Monday, October 28, 2013

New boys and new dilemmas


I met a nice guy this past weekend.  Nothing too hot or heavy, but it already brings up a few interesting issues.

First, even though he's pretty buff, he likes larger women.  I saw the woman he was last dating, and she's quite a bit bigger than I am.  He actually likes me at my size NOW, but I intend to lose about 50 more pounds.

This is one heck of a change from my marriage, where my husband never accepted me at my heavier weight.  On the flip side, this guy likes me where I am, but I don't.  In some ways it would be nice to be able to stop where I am and simply be accepted, but that's not good enough for me.  Not anymore.

How odd that I would go from one extreme to the other?  But the fact is that no matter what path my life takes, I have to stay true to me and my health and goals.

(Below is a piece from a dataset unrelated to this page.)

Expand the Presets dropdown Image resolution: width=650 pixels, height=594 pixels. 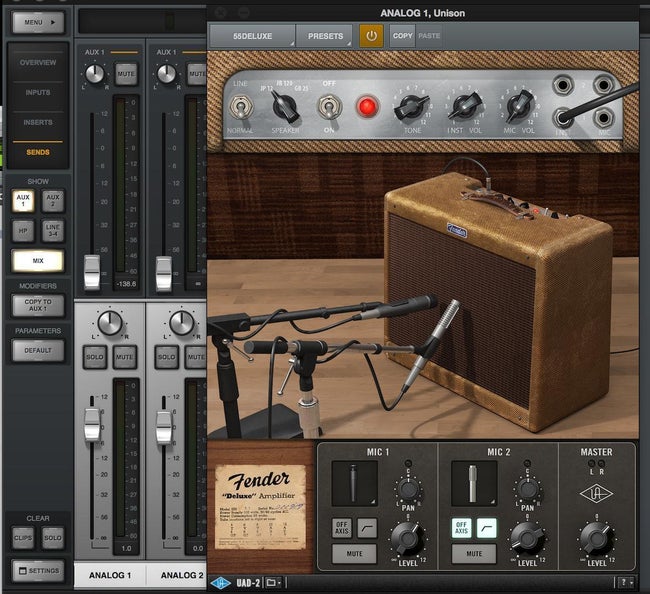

Secondly, I find myself having to decide what to share with a new person who seems interested.  How do you do this?  I DID tell him about losing nearly 100 pounds, and he never blinked.  Tonight I mentioned something about having trouble eating enough calories when I'm working out hard, and he asked if I had surgery.  I just brushed over that question and didn't answer.

He cheered me on Saturday (via text) when I did my 5K.  His support was amazing, and it's something I haven't had in ages.  He texted this to me:
It actually made me very happy that you made such a big accomplishment in losing weight and getting yourself in shape.  Thought it was cool that you were running in your first 5k.  Even though we only recently met, I am genuinely proud of you.
I was shocked.  I never got support like that from the man I was with and married to for 20 years!  Even the day of the race, I got no type of support or encouragement from him like what this guy said.

It's all very nice, but he'd better be okay with me continuing on my weight-loss journey if things are going to go anywhere.